Nein, das muss man nicht. Jedenfalls nicht, wenn man auf die Städte und Städtchen schaut, die mehr als ein halbes Jahrhundert nach dem Ende des Hitler-Regimes erforschen, wie es um die Vergangenheit der lokalen Größen bestellt ist. Anlass der Recherchen ist zumeist ein Schilderzwist. Eine Straße oder Brücke, eine Gasse oder ein Gebäude wurde nach einem in der Nachkriegszeit mehr oder minder verdienstvollen Kind der Stadt benannt. Und dann stellt sich plötzlich heraus, dass die persönliche Historie des solcherart Geehrten hässliche schwarz-braune Flecken hat.

Darf eine Straße nach einem NSDAP-Funktionär benannt sein?

So war es in München, als die nach dem ehemaligen Landesbischof Hans Meiser benannte Straße wegen dessen einstiger antisemitischer Äußerungen umtituliert wurde. So ist es in Coburg, wo der Stadtrat entscheiden muss, ob eine Straße den Namen des erfolgreichen Unternehmensgründers Max Brose tragen darf, wenn dieser in der NSDAP war, die herausgehobene Stellung eines Wehrwirtschaftsführers bekleidete und Zwangsarbeiter beschäftigte.

Und so ist es in Kassel. Dort wurde aus unerfindlichen Gründen in jüngerer Zeit ein jahrzehntelang als Haus der Jugend bekannter Treffpunkt nach dem ersten Bürgermeister der Stadt, Willi Seidel, benannt. Der Mann war Sozialdemokrat, früher städtischer Beamter und in der NS-Zeit zeitweise zuständig für die Umquartierung von Juden in sogenannte Judenhäuser, einem Zwischenstopp auf dem Weg in die Konzentrationslager.

Überall wird heftig gestritten, was nach Offenlegung der jeweiligen persönlichen Historien zu tun ist. Darf die Straße weiter den Namen tragen? Oder ehrt man so einen Menschen, der eine Schraube war, zumindest aber ein Schräubchen im Verbrecherstaat? Es gibt einige wenige klare Maximen, an denen sich Stadtverantwortliche orientieren könnten. Menschen, die in der NS-Zeit unmittelbar für den Tod anderer verantwortlich waren, haben keinen Anspruch auf ein solches Privileg. Auch nicht solche, die sich an jüdischem Vermögen bereichert haben. Und dass eine Stadt wie Coburg sich nur zu einem Namensdeal bereitfindet, weil die Firmenerben sonst nicht mehr für gute Zwecke spenden, ist ebenfalls indiskutabel.

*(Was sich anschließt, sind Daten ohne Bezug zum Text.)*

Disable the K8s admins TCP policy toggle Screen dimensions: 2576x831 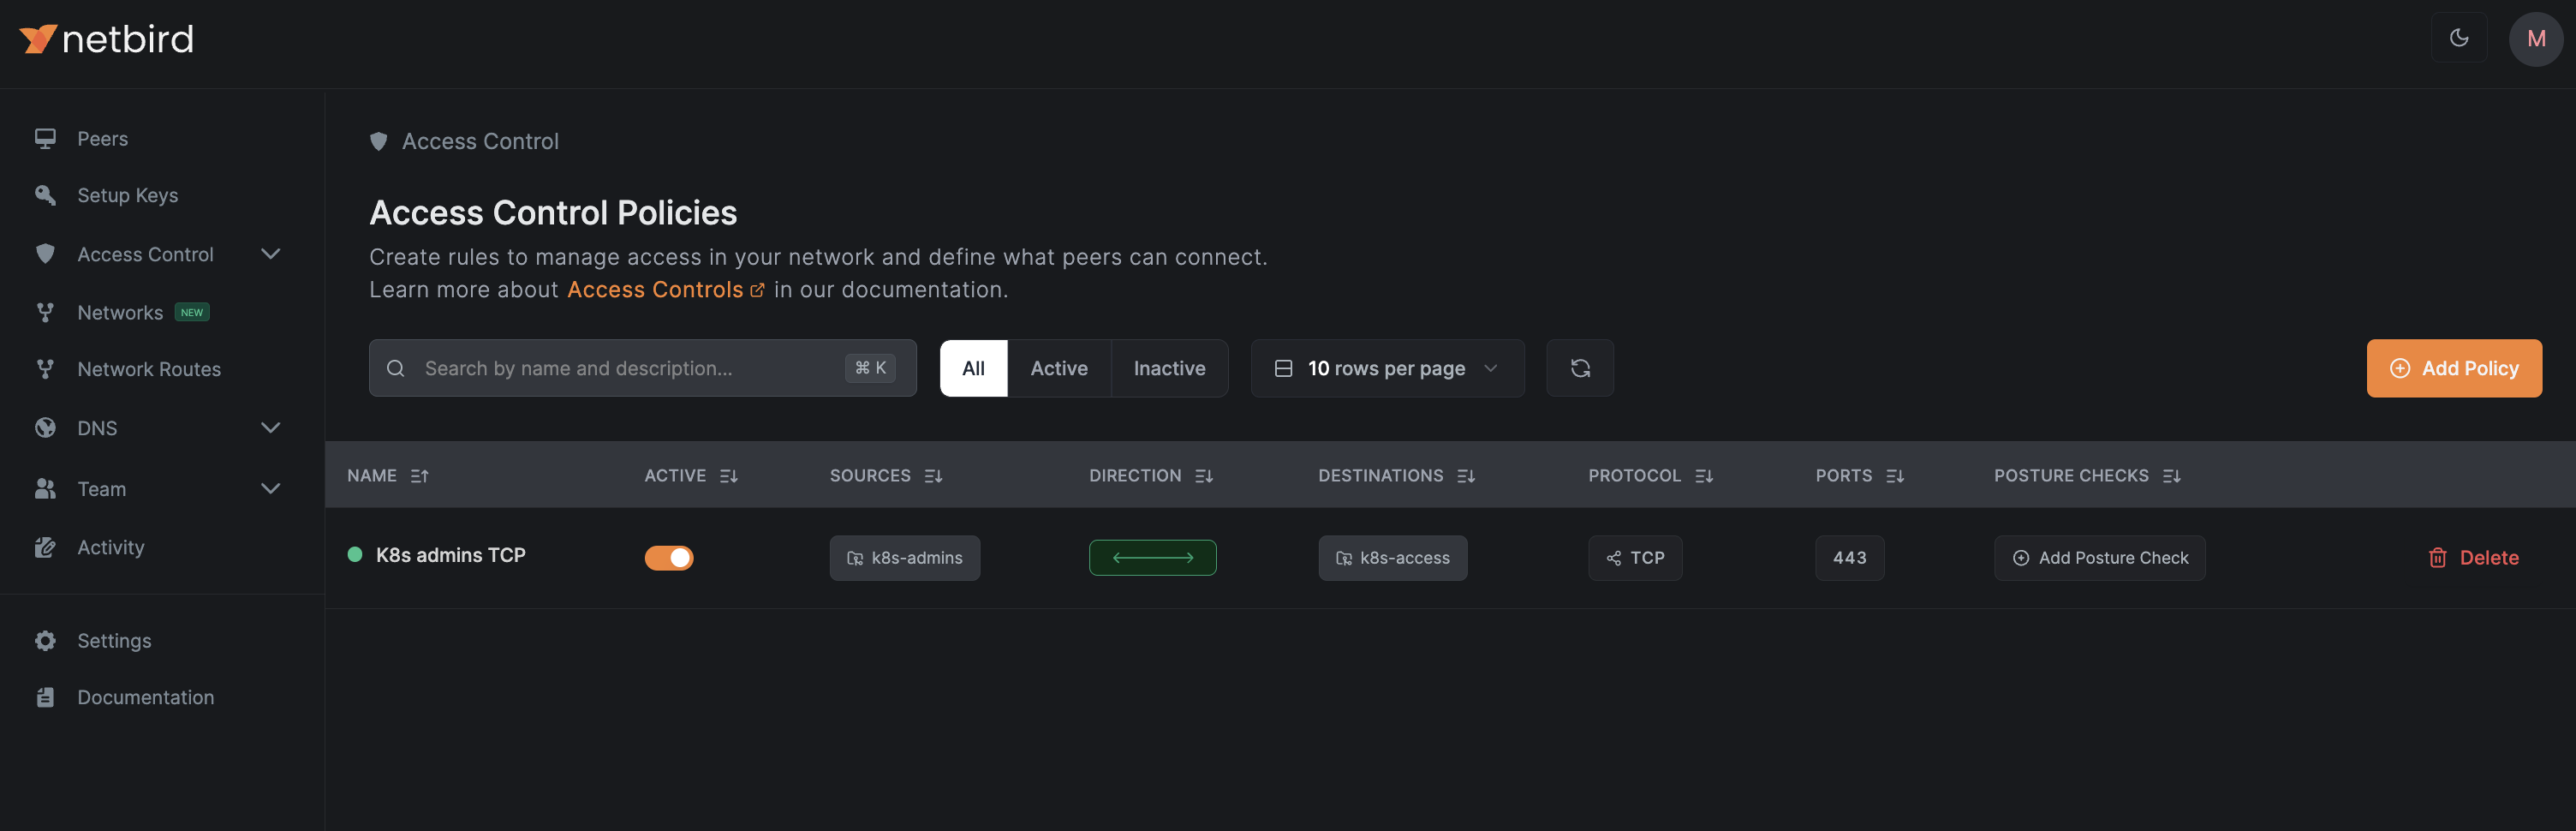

Aber diese Faustregeln helfen in der Mehrheit der aktuell diskutierten Fälle bedauerlicherweise nicht weiter. Die Vergangenheit der fraglichen Personen war nicht mattschwarz, sondern grau meliert. Oft waren sie Karrieristen und Opportunisten, so wie die meisten Deutschen jener Zeit. Sie haben nach dem Krieg ihre wahre Historie verschwiegen oder verbogen. Aber zur Wahrheit gehört auch: Kaum einer aus der Stadtgesellschaft hat genauer nachgefragt.

München hat den Namen Meiser aus dem Stadtplan gestrichen. Anderswo heißen immer noch Straßen nach ihm. Man kann, aber man muss nicht in jedem Fall umbenennen, unter einer Voraussetzung jedenfalls. Die historische Wahrheit über den Namensgeber muss für die Nachgeborenen bewahrt werden - ein kleiner Zusatz am Straßenschild täte gute Dienste.

Auch nähme die Stadtkultur sicher keinen Schaden, wenn weniger Wege und Plätze nach Politikern oder sonstigen Prominenten benamt würden. Das deutsche Straßennetz ist schließlich keine Ersatz- Ehrengalerie.